Monitoring explained As further Information: the Digitalsuper8 cartridge runs it’s own webserver and WiFi accesspoint so that a user can fully control the functions and settings of the cartridge and can monitor the captured frames in real-time through a browser on a smartphone or iPhone.
How this real-time monitoring works:
Next to capturing and storing RAW images from the Ximea subminiature camera and sensor in the cartridge, the cartridge sends image file names for each captured and written frame to the browser via server sent events. The browser uses that file name info to load the image and display it on the smartphone. So the videostreaming solution is actually a frame by frame retrieving of images at 18 fps by the browser, triggered by server sent events
We’ve got a working prototype of the Digital Super 8 Cartridge that runs with the Raspberry Pi 3 in an external module with touch screen. Benefits of that solution is the high level of control of operating the Digital Super 8 Cartridge and its settings through the touch screen. Plus the additional real-time monitoring of what is being filmed (in B&W) is a plus.
However the drawback is that the ‘filmtype viewing pane’ of the super 8 camera has to be knocked out of your camera in order to enable the USB connection from the cartridge to the external module.
Some people have suggested to us to try and fit all electronics into the cartridge. Clearly we had to find a smaller Single Board Computer than the Raspberry Pi. Ports and test with the NextThing Co. C.H.I.P. SBC failed as this single core ARM SBC is simply not powerful enough. Now our hopes are on the Orange Pi Zero, which sports a quad-core ARMv7 SOC in a tiny form factor. We have ported the software and the OPI Zero performs reasonably well. Great results for VGA and QHD resolutions. But we need to find optimisations in the code and push for the 720p to runs without dropping frames as well. Whether this will be at all possible we don’t know yet.
Benefits of this solution is that the Digital Super 8 Cartridge can simply be dropped into your camera and you don’t have to work with external module or screen. However the cartridge will have to provide a few buttons and LEDs for powering on/off and controlling settings. Alternatively we are looking at using VNC to provide connection via WiFi to your smartphone where you can then see the desktop of the Digital Super 8 cartridge and control its settings.
We are now waiting for the appropriate Lithium Polymer battery and boost/charge circuit and first need to get all the electronics really to fit within the cartridge. More to follow.

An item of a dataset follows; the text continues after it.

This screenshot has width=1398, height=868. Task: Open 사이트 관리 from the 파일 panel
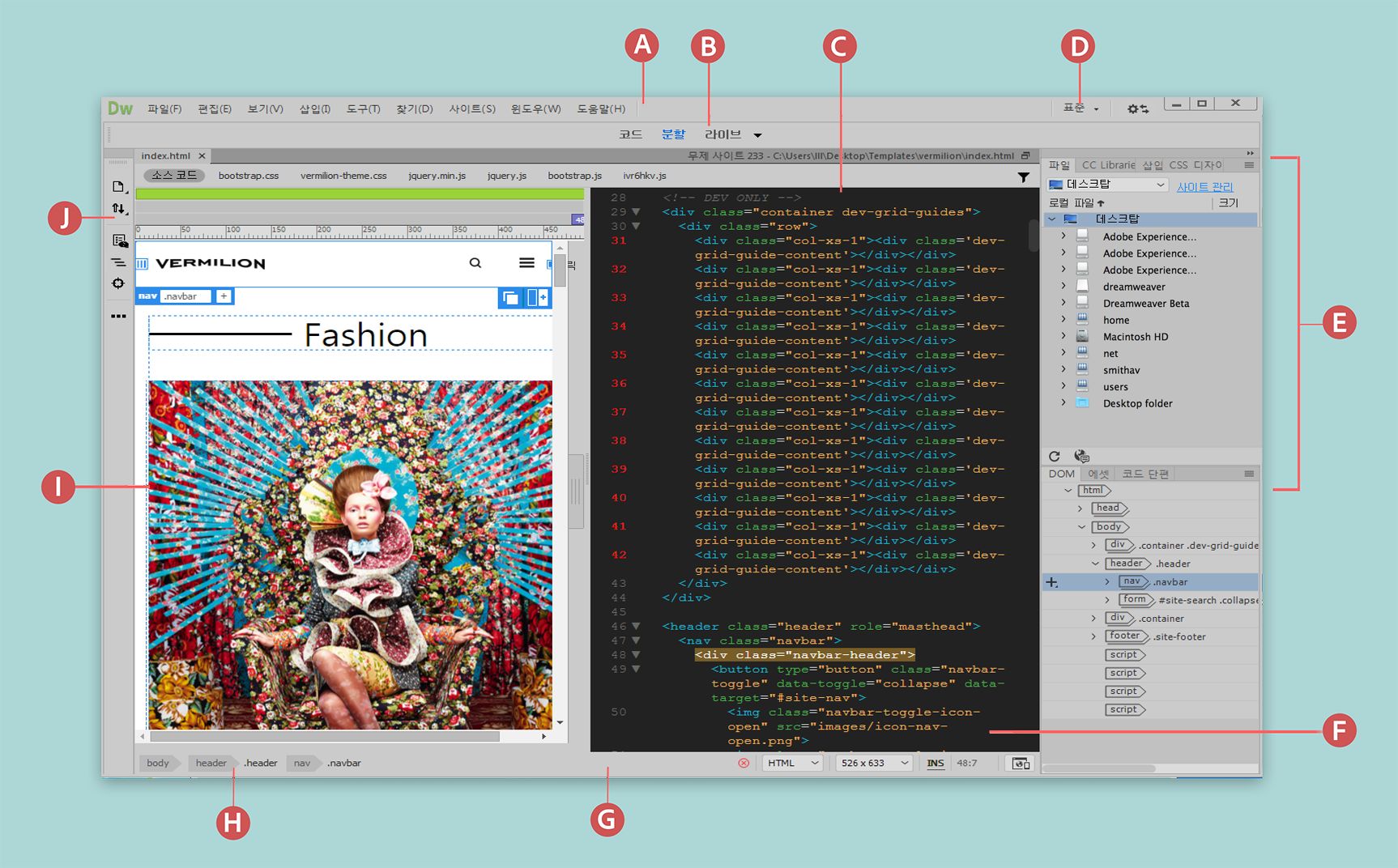(x=1204, y=186)
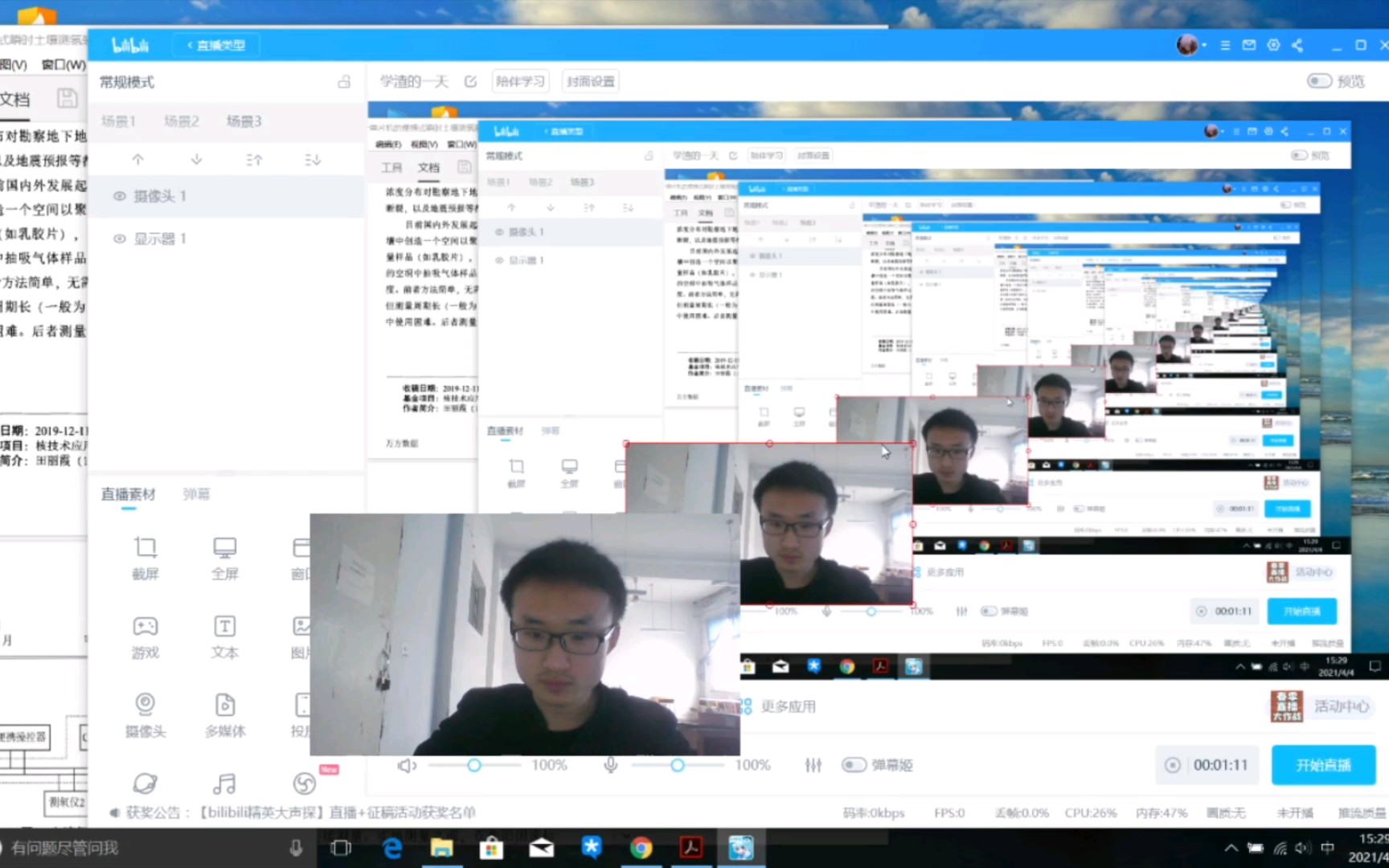The image size is (1389, 868).
Task: Enable the 弹幕姬 switch
Action: point(854,764)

We managed to encode the RAW Digital Super 8 images with S-Log (following Sony’s algorithm). Then processing those with simple S-curve and tweaking colors, saturation and brightness/contrast a bit leads to great results, as show below:
Earlier (before we did S-Log encoding, only gamma encoding) we shot a few new samples with fully portable Digital Super 8. Below a summer sky time lapse (1280 x 720)
and autumn colours in QHD:
and the the same capture rendered as Black & White. To demonstrate the power of Digital Super 8 cartridge shooting individual RAW images in 12 bit (!) bit depth. The Digital Super 8 software tools allow rendering and controlling RGB channels, color cast, saturation, contrast, brightness, HDR and fps.
We took the wearable control unit and the Digital Super 8 cartridge outside for some portable testing.
At dusk we shot the grapes growing in the garden. First part is dark at 200 ASA but we also tested the autogain function that increases the CMOS sensor gain as necessary, leading to better brightness. At the cost of noise in the images of course.
We decided to not color correct the images, just take the 12 bit RAW images (as always) and do the gamma correction. But leaving brightness, saturation, contrast, red, blue and green in their default state. Pretty pleasing results, filmed with the Nizo 481 macro lense at dusk.
During our last coding session we developed the ‘ConnectCam’ button. This button allows users to functionally re-connect the digital super 8 cartridge to the raspberry pi control unit.
This comes in handy in case the USB cable between control unit and cartridge gets accidentally disconnected or wasn’t connected before the control application was started. This will help users solve small issues that may lead to a ‘DS8 Cartridge not connected’ error messages in the application.